Why Browser-Based Password Managers Must Be Avoided
Web browsers – Chrome, Firefox, Internet Explorer, and others – all have integrated password managers. For one thing, Chrome and Internet Explorer store your passwords on your computer in an unencrypted form. People could access the password files on your computer and view them unless you encrypt your computer’s hard drive.
A dedicated password manager will store your passwords in an encrypted form, help you generate secure random passwords, offer a more powerful interface, and allow you to easily access your passwords across all the different computers, smartphones, and tablets you use.
Which Password Manager To Use
We will discuss three Password Managers here based on public reviews. You are free to use any one of them based on your usage and ease.
- 1Password: With 1Password, you control your data. The tool/app has no ability to acquire your secrets. That not only protects you from the tool/app handler, but it also protects you from anyone who compromises the software. 1Password is widely used and integrates with Troy Hunt’s Pwned Passwords database, so you can tell if (and avoid!) a password that has been previously leaked or exposed in a data breach.
- Dashlane: This is a cross-platform Password Manager and it comes with great features and slick apps for almost every platform — Windows, OS X, iPhone, iPad, and Android. They have extensions for every browser, features like a security dashboard that analyzes your passwords, and they even have an automatic password changer that can change your passwords for you without having to deal with it yourself.

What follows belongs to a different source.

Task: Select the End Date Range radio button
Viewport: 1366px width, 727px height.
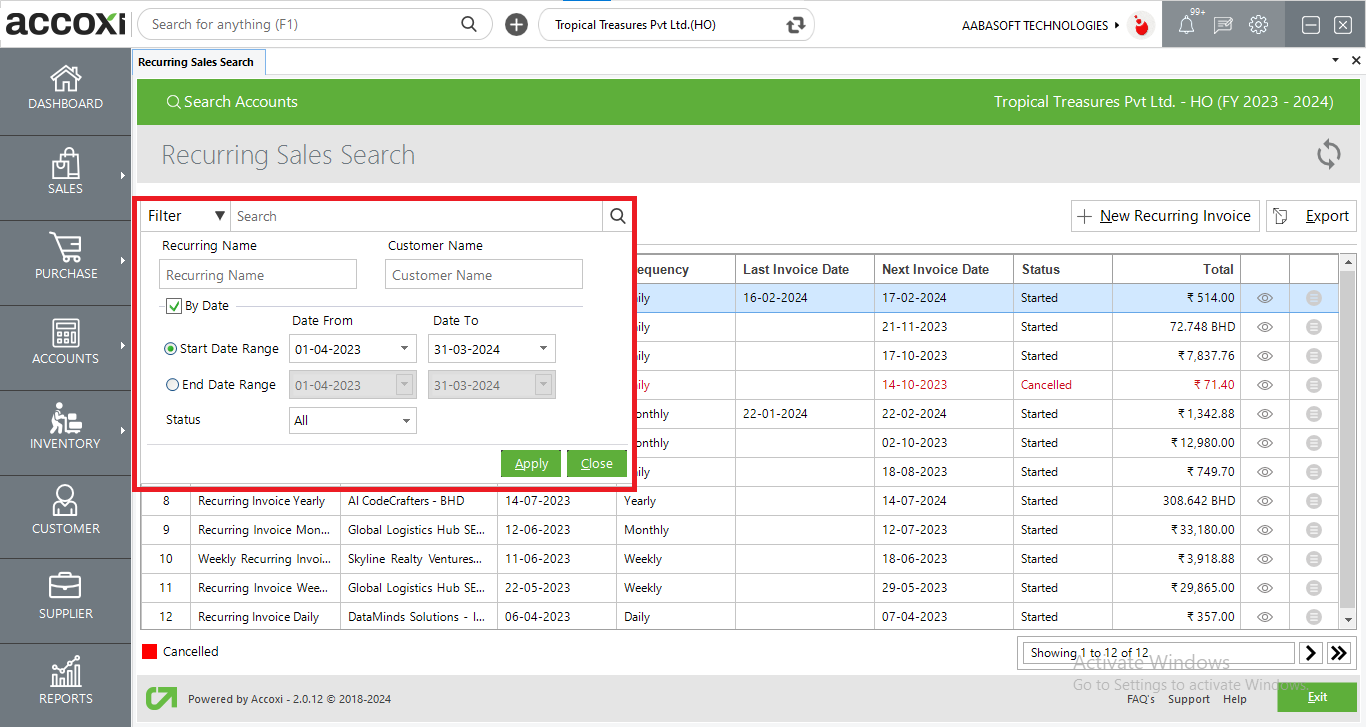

- LastPass: This is a cloud-based password manager and is recommended for the ‘hard-core’ users. It is a popular desktop application for managing your passwords, but there are also browser extensions and mobile apps for KeePass. KeePass stores your passwords on your computer so you remain in control of them — it’s even open-source, so you could audit its code if you wanted to. The downside is that you’re responsible for your passwords, and you’ll have to sync them between your devices manually.